Pas toen kreeg ik in de gaten hoe goed de empirische en experimentele methode was. Ik zat in een discussiegroepje met Everaerd en daar kon je de raarste hypothesen opwerpen, zoals: zijn fobieën gekoppeld aan bepaalde persoonlijkheidstrekken? Heeft iemand met een hondenfobie een bepaalde seksuele frustratie? Dat werd niet afgebrand, maar mensen zeiden: prima, onderzoek het maar! En dan deed je een experiment en keek je wel of het er al dan niet uitkwam. Je kunt allerlei nadelen bij de methode bedenken, maar het is wel de manier om vooruitgang te boeken, merkte ik.

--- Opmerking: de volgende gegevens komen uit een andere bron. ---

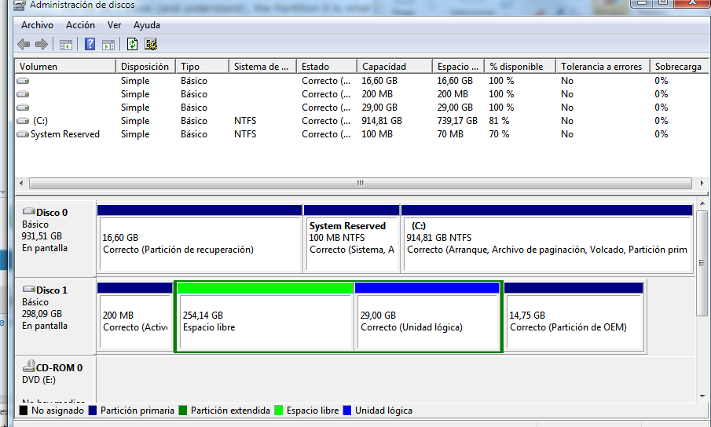
Task: Click the Back arrow toolbar icon
Action: 24,45
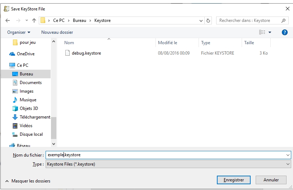Open the Organiser dropdown menu
293x190 pixels.
coord(19,32)
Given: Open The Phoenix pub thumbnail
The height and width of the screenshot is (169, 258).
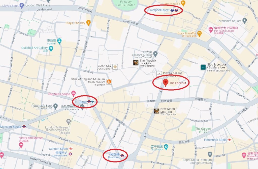Looking at the screenshot, I should 136,62.
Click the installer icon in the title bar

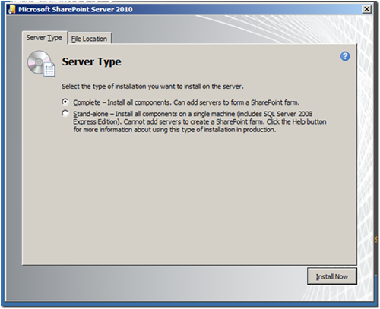click(11, 9)
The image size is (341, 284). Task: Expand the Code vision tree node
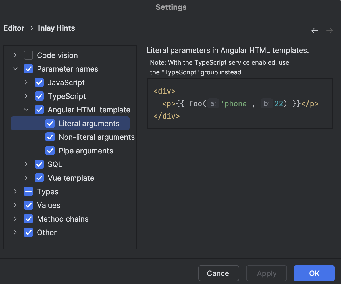15,55
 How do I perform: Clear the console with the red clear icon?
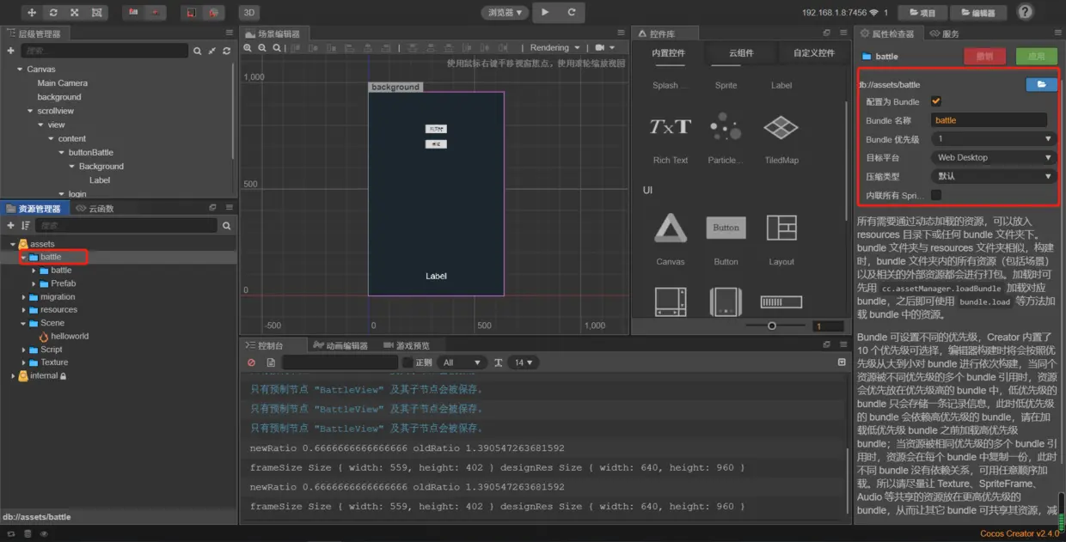click(251, 363)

Ook publiceren was nuttiger dan ik had gedacht, want door te publiceren, leg je verantwoording af en kunnen andere mensen kennisnemen van wat je doet. Al mijn vooroordelen werden één voor één ondergraven.

Goeie klik

Met Everaerd klikte het bijzonder goed. Hij was nieuwsgierig en altijd met nieuwe ontwikkelingen bezig. En mij nam hij op sleeptouw. Dan weer ging hij met Dick Swaab bellen omdat hij gegrepen was door het brein. Of we gingen samen langs bij Henk Spekreijse, hoogleraar bij het interuniversitair oogheelkundig instituut van het AMC, omdat we wilden weten hoe een seksplaatje leidt tot een seksuele reactie. Everaerd mailde iedereen, ik zou zelf eerst van alles van iemand willen lezen voor ik diegene zou durven benaderen, Everaerd had daar geen last van. We trokken veel met elkaar op, gingen samen lunchen, er werden regelmatig etentjes gearrangeerd of hij organiseerde een symposium. Hij hielp me en nam alle tijd voor mij. Soms gaf het ook druk, want als ik nieuwe apparatuur nodig had, regelde hij het geld en dan moest ik het vervolgens wel waarmaken.

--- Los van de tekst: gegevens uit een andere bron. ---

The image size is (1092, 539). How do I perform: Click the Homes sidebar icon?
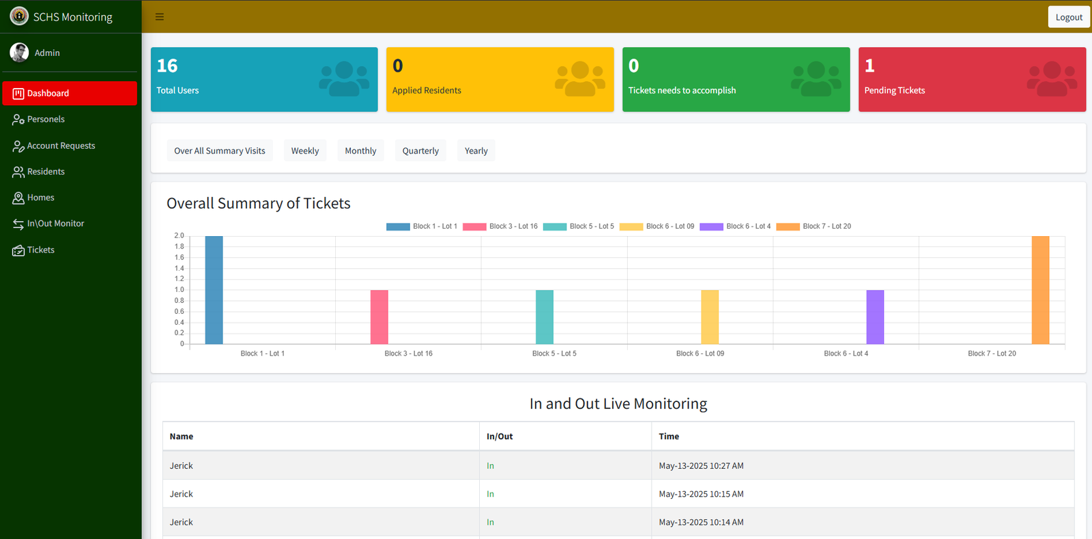click(18, 198)
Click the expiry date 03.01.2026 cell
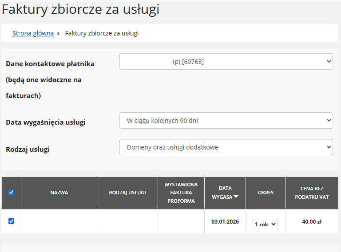Image resolution: width=341 pixels, height=252 pixels. (225, 221)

Seksualiteit is te weinig prominent aanwezig, er wordt maar mondjesmaat op een goede manier over gepraat

Hij was op wetenschappelijk gebied een soort vader voor me, maar misschienheb ik een erg romantisch beeld van hem. Voor het thuisfront was hij misschien minder sociaal, hij was immers vaak aan het werk. En na mijn promotie, toen ik wetenschappelijk wat minder actief werd, verloor hij zijn belangstelling wel een beetje en hadden we amper contact. Ik vroeg me af of ik iets verkeerd had gedaan, maar dat was het niet, het was hem er vooral om te doen geweest dat hij op wetenschappelijk gebied vooruitgang met mij kon maken. In 2019 is hij overleden.

Ik vind dat hij wat is onderschat in Nederland. Hij heeft te weinig credits gekregen voor zijn werk, hij was met allerlei emotietheorieën bezig, die door anderen als Joseph LeDoux (Amerikaans neurowetenschapper) en Antonio Damasio (Portugees neuroloog en schrijver) op papier zijn gezet. Zij werden er beroemd mee.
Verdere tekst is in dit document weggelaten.